After throwing in the towel on a under-performing stock, you look at it a few weeks later, and it has gone up 30% from when you sold it. How many times has this happened to you? It has happened to me more times that I care to admit. So why do I keep making the same mistake? Why can’t I follow my own advice and “be patient”, ignoring my emotional instincts as well as those of my colleagues and clients? When everyone is telling you to give up and sell, it can be hard to stay the course. I have to remember that as long as the thesis based upon which we bought the stock holds, I should hold the stock and suffer through.
Legendary portfolio manager Tom Russo said that to be a great investor, you have to have the capacity to suffer. No investment is going to be perfect and go straight up every day. In fact, most stocks will go down significantly at some point. When I look back at some of our biggest winners, including Apple, Brookfield Asset Management and the Canadian Banks, they have each dropped 50% or more at one point. Whenever a stock falls that much or does nothing while the stocks around you are going straight up, you must expect to be questioned:
“Shouldn’t we sell now and get back in later when it goes lower?”
“Shouldn’t we sell this loser and buy stock ABC that is going to the moon?”
“That stock has done nothing for me for years, and I hate looking at it in my portfolio. Shouldn’t we sell it?”
As an investor I have to trust my research, not my gut, when making a decision. I have to train myself, my colleagues, and my clients to be patient and trust the process while we wait for value to surface. Too often I have succumbed to my emotions, or the emotions of others, and have sold at the absolute bottom. One of the things we have learned at Baskin Wealth Management over the past few years is how much our behavior is influenced by a large number of cognitive biases that lead us to thinking errors. Among the strongest biases, among all of us, is loss aversion. On average we get twice as much pain from a loss as we get pleasure from a gain. Avoiding that pain becomes a priority that can easily lead to bad portfolio decision making.

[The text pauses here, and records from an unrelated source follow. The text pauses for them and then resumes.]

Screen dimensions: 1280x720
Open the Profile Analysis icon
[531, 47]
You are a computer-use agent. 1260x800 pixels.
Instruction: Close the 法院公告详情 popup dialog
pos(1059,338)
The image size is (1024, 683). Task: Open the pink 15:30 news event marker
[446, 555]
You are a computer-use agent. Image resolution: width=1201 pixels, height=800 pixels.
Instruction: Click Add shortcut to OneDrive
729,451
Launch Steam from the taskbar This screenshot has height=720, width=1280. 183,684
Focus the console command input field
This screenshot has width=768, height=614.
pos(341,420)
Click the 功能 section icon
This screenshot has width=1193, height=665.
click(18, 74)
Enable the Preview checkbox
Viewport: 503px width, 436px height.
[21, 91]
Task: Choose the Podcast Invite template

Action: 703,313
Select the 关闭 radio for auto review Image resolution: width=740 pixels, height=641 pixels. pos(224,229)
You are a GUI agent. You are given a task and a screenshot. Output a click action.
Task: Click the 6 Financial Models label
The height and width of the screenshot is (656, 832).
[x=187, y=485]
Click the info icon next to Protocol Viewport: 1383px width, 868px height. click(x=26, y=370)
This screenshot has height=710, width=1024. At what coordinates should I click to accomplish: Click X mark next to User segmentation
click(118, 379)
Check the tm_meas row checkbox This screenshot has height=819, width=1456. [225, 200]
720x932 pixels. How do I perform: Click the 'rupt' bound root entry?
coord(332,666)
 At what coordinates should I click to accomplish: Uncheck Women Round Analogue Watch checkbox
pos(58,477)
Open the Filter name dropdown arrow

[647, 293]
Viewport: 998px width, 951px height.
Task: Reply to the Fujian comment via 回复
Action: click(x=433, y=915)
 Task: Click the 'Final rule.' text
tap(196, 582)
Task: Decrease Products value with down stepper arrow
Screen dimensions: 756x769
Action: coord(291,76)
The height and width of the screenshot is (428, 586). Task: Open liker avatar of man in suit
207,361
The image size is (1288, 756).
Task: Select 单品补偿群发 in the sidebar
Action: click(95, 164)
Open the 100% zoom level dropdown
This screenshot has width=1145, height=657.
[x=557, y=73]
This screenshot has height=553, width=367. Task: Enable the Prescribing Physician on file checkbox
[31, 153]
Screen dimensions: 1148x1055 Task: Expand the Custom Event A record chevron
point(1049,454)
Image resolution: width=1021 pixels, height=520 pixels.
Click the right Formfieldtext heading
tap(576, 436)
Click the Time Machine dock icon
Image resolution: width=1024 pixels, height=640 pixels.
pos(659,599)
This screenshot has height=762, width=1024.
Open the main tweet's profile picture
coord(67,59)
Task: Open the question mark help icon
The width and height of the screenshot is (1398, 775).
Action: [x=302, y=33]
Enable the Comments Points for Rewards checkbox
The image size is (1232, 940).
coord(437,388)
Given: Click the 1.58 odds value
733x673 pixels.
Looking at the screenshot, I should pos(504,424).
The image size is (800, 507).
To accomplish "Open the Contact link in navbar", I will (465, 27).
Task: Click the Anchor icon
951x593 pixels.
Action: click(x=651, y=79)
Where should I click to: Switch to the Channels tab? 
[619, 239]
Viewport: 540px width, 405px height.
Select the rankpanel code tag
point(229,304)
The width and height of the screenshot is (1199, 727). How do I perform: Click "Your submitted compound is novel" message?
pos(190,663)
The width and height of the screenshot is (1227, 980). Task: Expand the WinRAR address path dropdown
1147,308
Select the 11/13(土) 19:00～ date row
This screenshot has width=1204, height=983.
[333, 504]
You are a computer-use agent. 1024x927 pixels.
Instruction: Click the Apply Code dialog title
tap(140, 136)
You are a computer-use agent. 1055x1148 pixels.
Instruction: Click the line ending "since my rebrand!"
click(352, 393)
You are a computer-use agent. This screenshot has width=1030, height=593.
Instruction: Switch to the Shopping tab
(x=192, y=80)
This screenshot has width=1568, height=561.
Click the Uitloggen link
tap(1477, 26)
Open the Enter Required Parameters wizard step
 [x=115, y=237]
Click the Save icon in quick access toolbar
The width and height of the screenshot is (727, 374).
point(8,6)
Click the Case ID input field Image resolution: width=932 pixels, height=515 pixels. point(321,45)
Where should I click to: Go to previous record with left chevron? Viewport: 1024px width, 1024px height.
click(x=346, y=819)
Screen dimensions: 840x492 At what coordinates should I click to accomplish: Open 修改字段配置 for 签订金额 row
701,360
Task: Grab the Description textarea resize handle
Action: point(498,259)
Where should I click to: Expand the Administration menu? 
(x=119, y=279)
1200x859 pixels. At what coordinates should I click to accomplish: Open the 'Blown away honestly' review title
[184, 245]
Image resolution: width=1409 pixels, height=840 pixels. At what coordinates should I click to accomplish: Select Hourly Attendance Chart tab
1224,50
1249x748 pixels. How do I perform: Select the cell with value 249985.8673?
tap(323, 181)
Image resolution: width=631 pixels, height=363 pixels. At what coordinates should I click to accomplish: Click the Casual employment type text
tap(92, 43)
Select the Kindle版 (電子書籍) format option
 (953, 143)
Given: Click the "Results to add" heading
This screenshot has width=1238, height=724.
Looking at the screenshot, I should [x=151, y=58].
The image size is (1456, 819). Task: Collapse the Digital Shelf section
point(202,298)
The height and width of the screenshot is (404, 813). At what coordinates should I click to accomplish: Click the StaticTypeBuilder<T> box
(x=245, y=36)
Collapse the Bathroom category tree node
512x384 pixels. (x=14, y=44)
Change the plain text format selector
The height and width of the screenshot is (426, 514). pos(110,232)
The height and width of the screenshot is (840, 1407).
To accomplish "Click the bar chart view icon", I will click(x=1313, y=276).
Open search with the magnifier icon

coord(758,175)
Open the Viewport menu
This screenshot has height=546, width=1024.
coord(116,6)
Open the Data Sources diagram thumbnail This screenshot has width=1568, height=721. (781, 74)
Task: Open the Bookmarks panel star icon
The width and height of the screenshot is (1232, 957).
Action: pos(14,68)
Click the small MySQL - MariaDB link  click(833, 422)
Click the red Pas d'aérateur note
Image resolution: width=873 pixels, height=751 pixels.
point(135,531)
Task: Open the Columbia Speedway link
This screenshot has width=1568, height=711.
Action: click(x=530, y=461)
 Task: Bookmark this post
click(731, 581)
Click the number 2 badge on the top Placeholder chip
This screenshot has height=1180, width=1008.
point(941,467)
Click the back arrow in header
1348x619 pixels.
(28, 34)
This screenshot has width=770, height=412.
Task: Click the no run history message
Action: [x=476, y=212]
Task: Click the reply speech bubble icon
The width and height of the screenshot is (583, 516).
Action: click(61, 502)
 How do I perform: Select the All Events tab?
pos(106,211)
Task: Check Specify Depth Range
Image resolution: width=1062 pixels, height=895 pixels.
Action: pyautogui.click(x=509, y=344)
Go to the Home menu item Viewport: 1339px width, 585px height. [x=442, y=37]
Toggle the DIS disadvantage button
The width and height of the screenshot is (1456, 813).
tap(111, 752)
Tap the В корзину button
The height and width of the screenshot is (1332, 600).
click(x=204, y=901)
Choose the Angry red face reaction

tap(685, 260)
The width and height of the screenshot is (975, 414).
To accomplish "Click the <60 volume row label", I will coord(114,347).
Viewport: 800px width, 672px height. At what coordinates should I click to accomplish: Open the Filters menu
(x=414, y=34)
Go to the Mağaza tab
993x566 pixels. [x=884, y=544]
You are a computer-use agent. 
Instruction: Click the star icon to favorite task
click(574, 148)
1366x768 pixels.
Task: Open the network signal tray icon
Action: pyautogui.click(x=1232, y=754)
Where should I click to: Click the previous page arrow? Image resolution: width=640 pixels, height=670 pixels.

To keep me anchored as a portfolio manager, I must be disciplined in my selling process. I should sell a stock when it is clearly overvalued; I should sell a stock when it is clear that my thesis is wrong; I should sell a stock when I’ve found a better risk/reward opportunity. A mistake in investing isn’t just selling a stock at a loss, it is also selling a stock too early and leaving money on the table.
Nobody likes pain and our natural instinct is to avoid it. In portfolio management there is rarely gain without pain. We just have to learn to live with it.